# Records shown:
________________
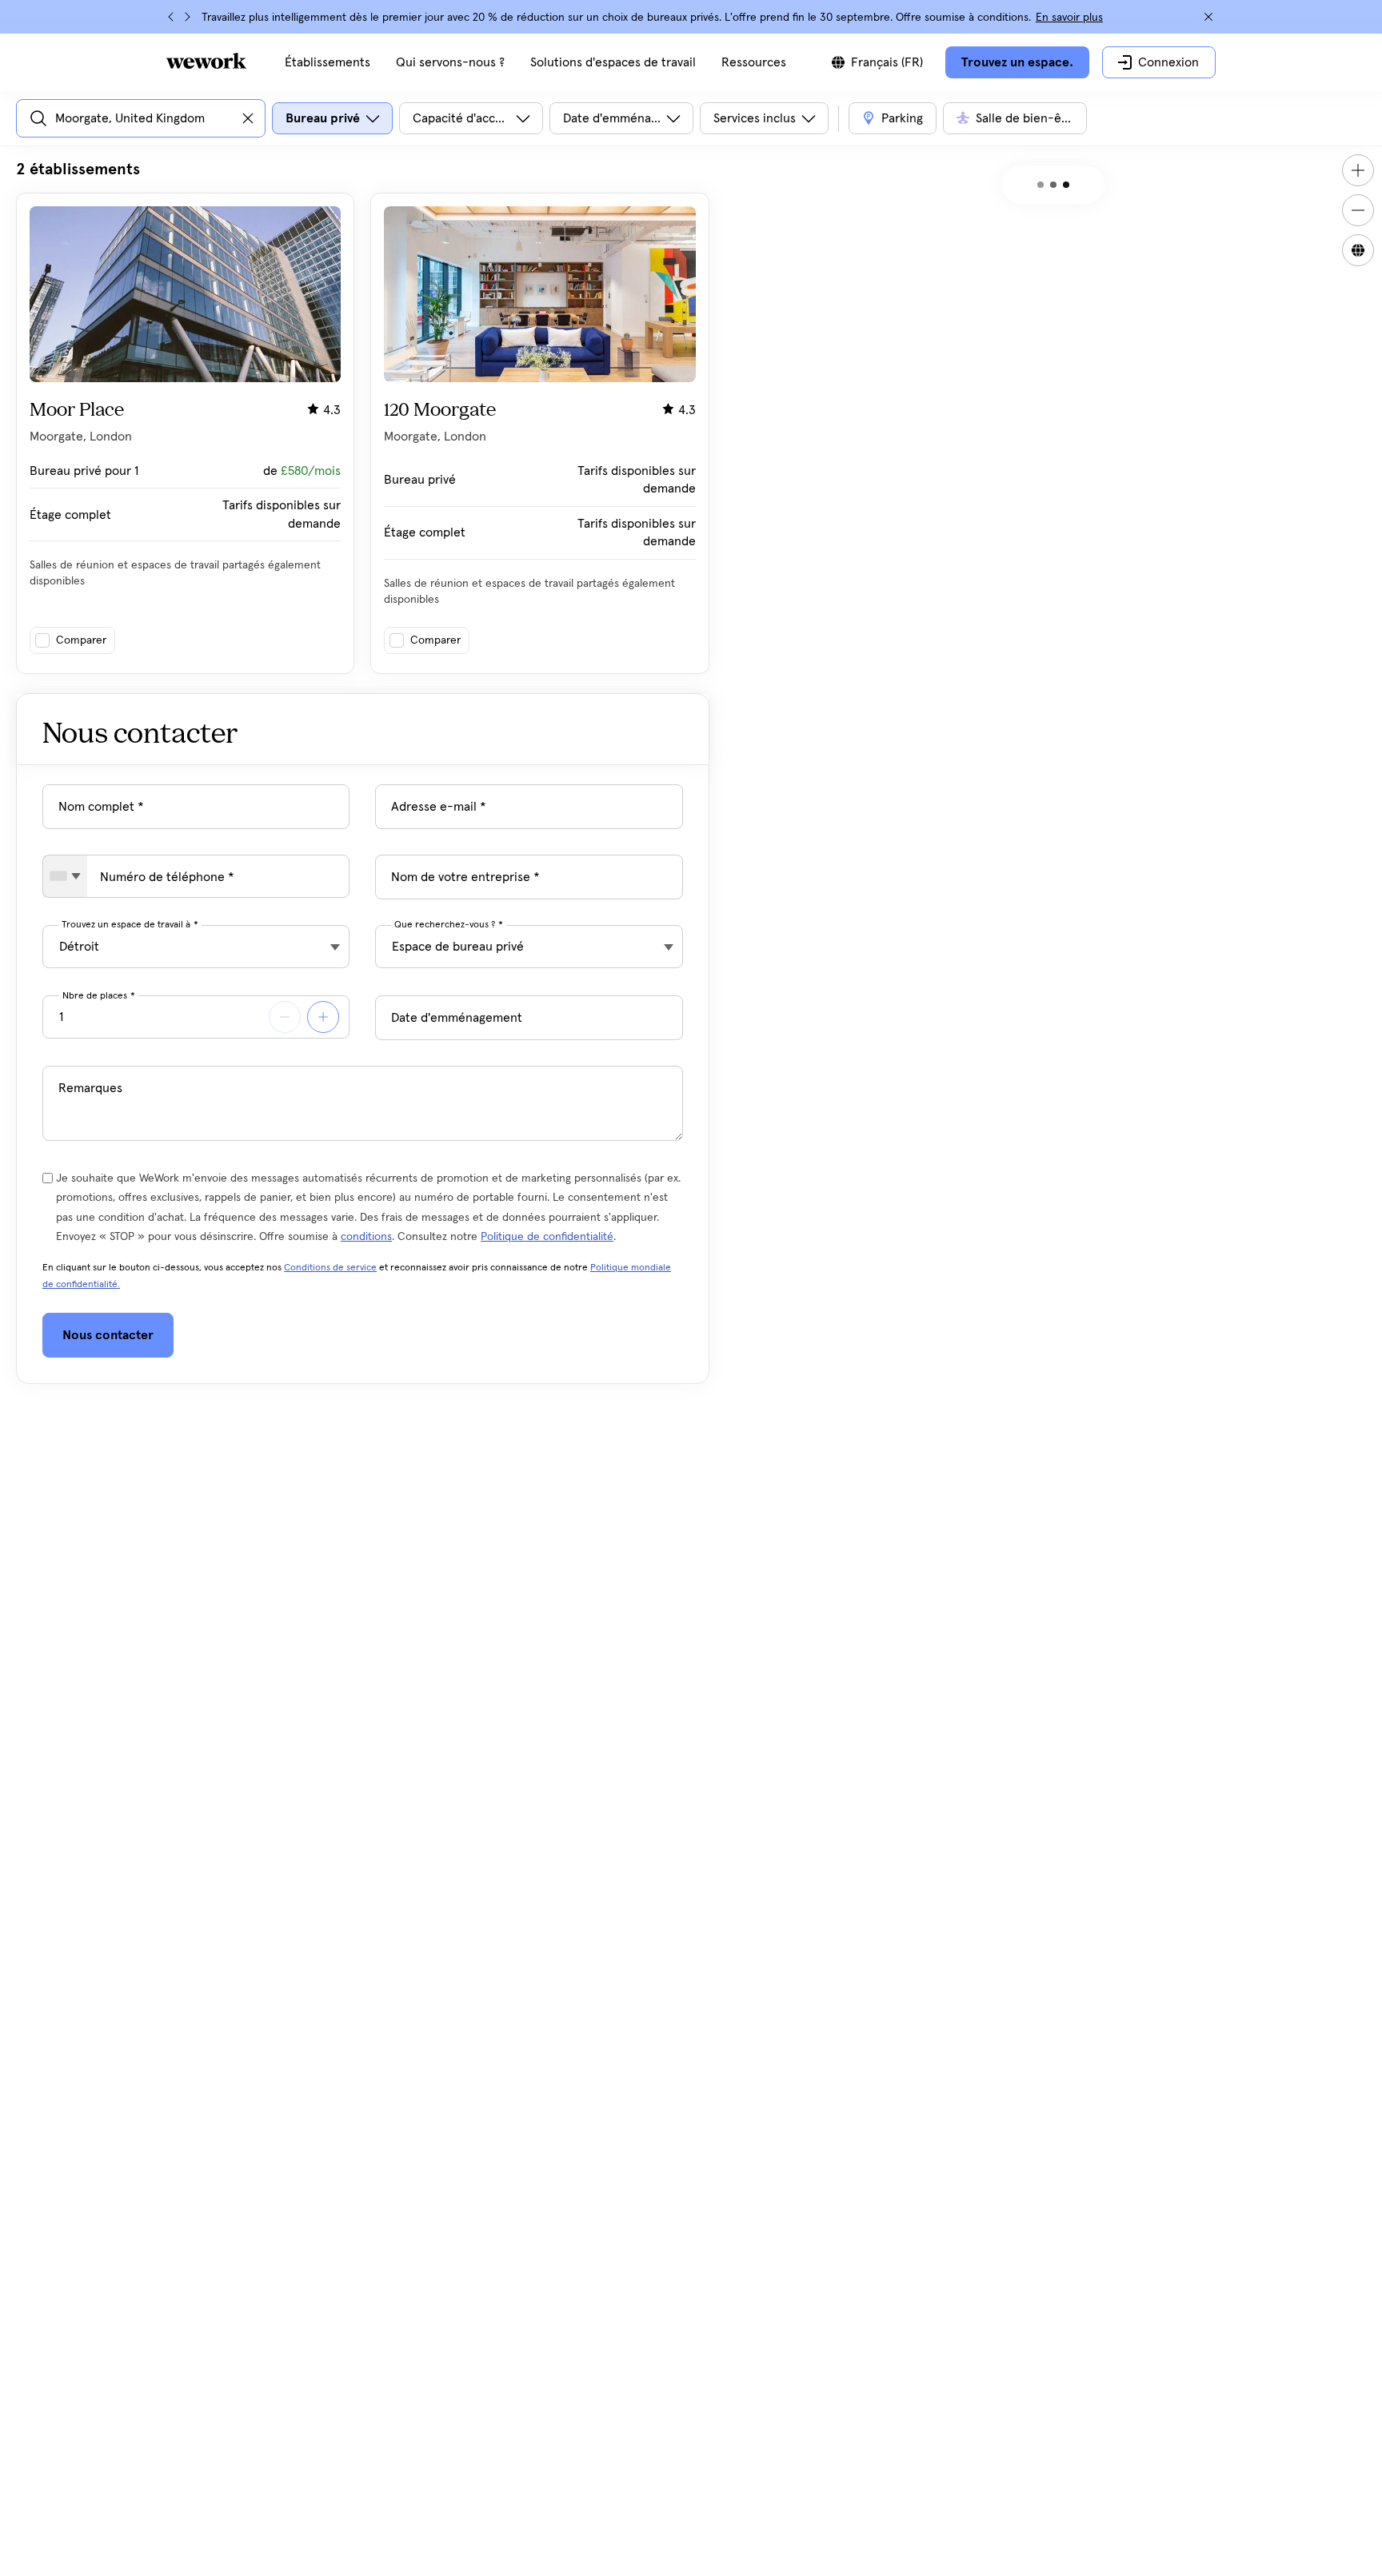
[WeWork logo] (206, 61)
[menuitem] (327, 62)
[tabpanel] (362, 416)
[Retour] (171, 17)
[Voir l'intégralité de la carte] (1358, 250)
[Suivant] (187, 17)
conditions (366, 1236)
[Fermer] (1208, 16)
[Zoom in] (1358, 170)
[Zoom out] (1358, 210)
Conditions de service (330, 1268)
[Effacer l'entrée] (248, 118)
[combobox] (65, 876)
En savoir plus (1069, 17)
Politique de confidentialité (547, 1236)
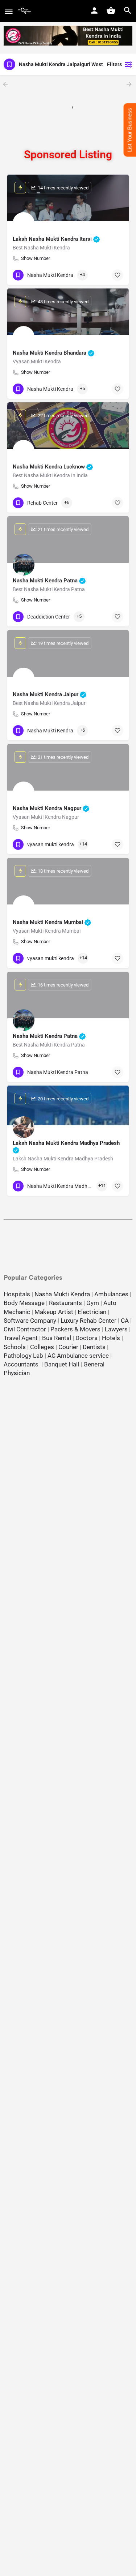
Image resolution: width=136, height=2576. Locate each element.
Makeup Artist (53, 1311)
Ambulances (111, 1294)
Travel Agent (21, 1338)
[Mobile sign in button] (94, 10)
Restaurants (65, 1302)
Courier (68, 1347)
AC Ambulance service (78, 1355)
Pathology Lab (23, 1355)
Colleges (42, 1347)
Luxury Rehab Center (88, 1320)
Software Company (30, 1320)
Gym (92, 1302)
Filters (114, 64)
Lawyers (116, 1329)
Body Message (24, 1302)
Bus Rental (56, 1338)
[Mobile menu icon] (9, 11)
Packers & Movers (75, 1329)
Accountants (22, 1364)
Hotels (111, 1338)
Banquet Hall (61, 1364)
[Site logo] (25, 11)
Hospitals (17, 1294)
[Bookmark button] (117, 275)
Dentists (94, 1347)
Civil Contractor (25, 1329)
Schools (15, 1347)
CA (125, 1320)
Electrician (92, 1311)
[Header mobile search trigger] (127, 10)
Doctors (86, 1338)
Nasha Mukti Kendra (62, 1294)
________________
If a record above holds a picture, leave the picture out and write out everything else exactly.

# Answer box:
[WeWork logo] (206, 61)
[menuitem] (327, 62)
[tabpanel] (362, 416)
[Retour] (171, 17)
[Voir l'intégralité de la carte] (1358, 250)
[Suivant] (187, 17)
conditions (366, 1236)
[Fermer] (1208, 16)
[Zoom in] (1358, 170)
[Zoom out] (1358, 210)
Conditions de service (330, 1268)
[Effacer l'entrée] (248, 118)
[combobox] (65, 876)
En savoir plus (1069, 17)
Politique de confidentialité (547, 1236)
Image resolution: width=136, height=2576. Locate each element.
Makeup Artist (53, 1311)
Ambulances (111, 1294)
Travel Agent (21, 1338)
[Mobile sign in button] (94, 10)
Restaurants (65, 1302)
Courier (68, 1347)
AC Ambulance service (78, 1355)
Pathology Lab (23, 1355)
Colleges (42, 1347)
Luxury Rehab Center (88, 1320)
Software Company (30, 1320)
Gym (92, 1302)
Filters (114, 64)
Lawyers (116, 1329)
Body Message (24, 1302)
Bus Rental (56, 1338)
[Mobile menu icon] (9, 11)
Packers & Movers (75, 1329)
Accountants (22, 1364)
Hotels (111, 1338)
Banquet Hall (61, 1364)
[Site logo] (25, 11)
Hospitals (17, 1294)
[Bookmark button] (117, 275)
Dentists (94, 1347)
Civil Contractor (25, 1329)
Schools (15, 1347)
CA (125, 1320)
Electrician (92, 1311)
[Header mobile search trigger] (127, 10)
Doctors (86, 1338)
Nasha Mukti Kendra (62, 1294)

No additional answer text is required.